(Dataset excerpt)
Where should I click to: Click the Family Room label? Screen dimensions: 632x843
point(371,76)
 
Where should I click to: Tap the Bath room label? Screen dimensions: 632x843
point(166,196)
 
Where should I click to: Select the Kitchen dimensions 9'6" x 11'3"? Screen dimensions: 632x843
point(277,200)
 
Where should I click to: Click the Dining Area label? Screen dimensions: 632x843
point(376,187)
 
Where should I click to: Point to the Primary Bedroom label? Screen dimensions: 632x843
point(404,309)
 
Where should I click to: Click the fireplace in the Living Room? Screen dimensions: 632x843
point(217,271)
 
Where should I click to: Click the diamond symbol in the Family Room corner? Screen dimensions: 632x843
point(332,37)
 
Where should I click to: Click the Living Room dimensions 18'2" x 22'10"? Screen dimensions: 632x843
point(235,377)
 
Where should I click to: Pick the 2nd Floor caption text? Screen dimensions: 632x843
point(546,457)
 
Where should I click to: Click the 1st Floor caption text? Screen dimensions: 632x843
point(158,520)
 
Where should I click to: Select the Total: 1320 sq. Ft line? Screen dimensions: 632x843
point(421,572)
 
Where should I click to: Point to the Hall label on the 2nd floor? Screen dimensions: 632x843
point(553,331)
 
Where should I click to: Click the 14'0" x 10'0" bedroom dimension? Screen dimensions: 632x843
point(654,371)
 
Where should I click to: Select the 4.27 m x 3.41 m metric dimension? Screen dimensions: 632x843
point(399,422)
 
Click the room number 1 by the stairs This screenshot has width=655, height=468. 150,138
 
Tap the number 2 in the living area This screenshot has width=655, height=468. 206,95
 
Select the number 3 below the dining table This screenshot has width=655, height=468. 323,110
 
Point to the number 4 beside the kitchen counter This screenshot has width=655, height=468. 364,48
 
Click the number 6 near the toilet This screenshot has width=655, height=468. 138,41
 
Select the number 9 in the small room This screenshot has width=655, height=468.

### The exercise
Format every line of the records above as a JSON list of strings, one string per line, omitting blank lines.

### Response to this exercise
[
  "Where should I click to: Click the Family Room label? Screen dimensions: 632x843",
  "point(371,76)",
  "Where should I click to: Tap the Bath room label? Screen dimensions: 632x843",
  "point(166,196)",
  "Where should I click to: Select the Kitchen dimensions 9'6\" x 11'3\"? Screen dimensions: 632x843",
  "point(277,200)",
  "Where should I click to: Click the Dining Area label? Screen dimensions: 632x843",
  "point(376,187)",
  "Where should I click to: Point to the Primary Bedroom label? Screen dimensions: 632x843",
  "point(404,309)",
  "Where should I click to: Click the fireplace in the Living Room? Screen dimensions: 632x843",
  "point(217,271)",
  "Where should I click to: Click the diamond symbol in the Family Room corner? Screen dimensions: 632x843",
  "point(332,37)",
  "Where should I click to: Click the Living Room dimensions 18'2\" x 22'10\"? Screen dimensions: 632x843",
  "point(235,377)",
  "Where should I click to: Pick the 2nd Floor caption text? Screen dimensions: 632x843",
  "point(546,457)",
  "Where should I click to: Click the 1st Floor caption text? Screen dimensions: 632x843",
  "point(158,520)",
  "Where should I click to: Select the Total: 1320 sq. Ft line? Screen dimensions: 632x843",
  "point(421,572)",
  "Where should I click to: Point to the Hall label on the 2nd floor? Screen dimensions: 632x843",
  "point(553,331)",
  "Where should I click to: Click the 14'0\" x 10'0\" bedroom dimension? Screen dimensions: 632x843",
  "point(654,371)",
  "Where should I click to: Select the 4.27 m x 3.41 m metric dimension? Screen dimensions: 632x843",
  "point(399,422)",
  "Click the room number 1 by the stairs This screenshot has width=655, height=468. 150,138",
  "Tap the number 2 in the living area This screenshot has width=655, height=468. 206,95",
  "Select the number 3 below the dining table This screenshot has width=655, height=468. 323,110",
  "Point to the number 4 beside the kitchen counter This screenshot has width=655, height=468. 364,48",
  "Click the number 6 near the toilet This screenshot has width=655, height=468. 138,41",
  "Select the number 9 in the small room This screenshot has width=655, height=468."
]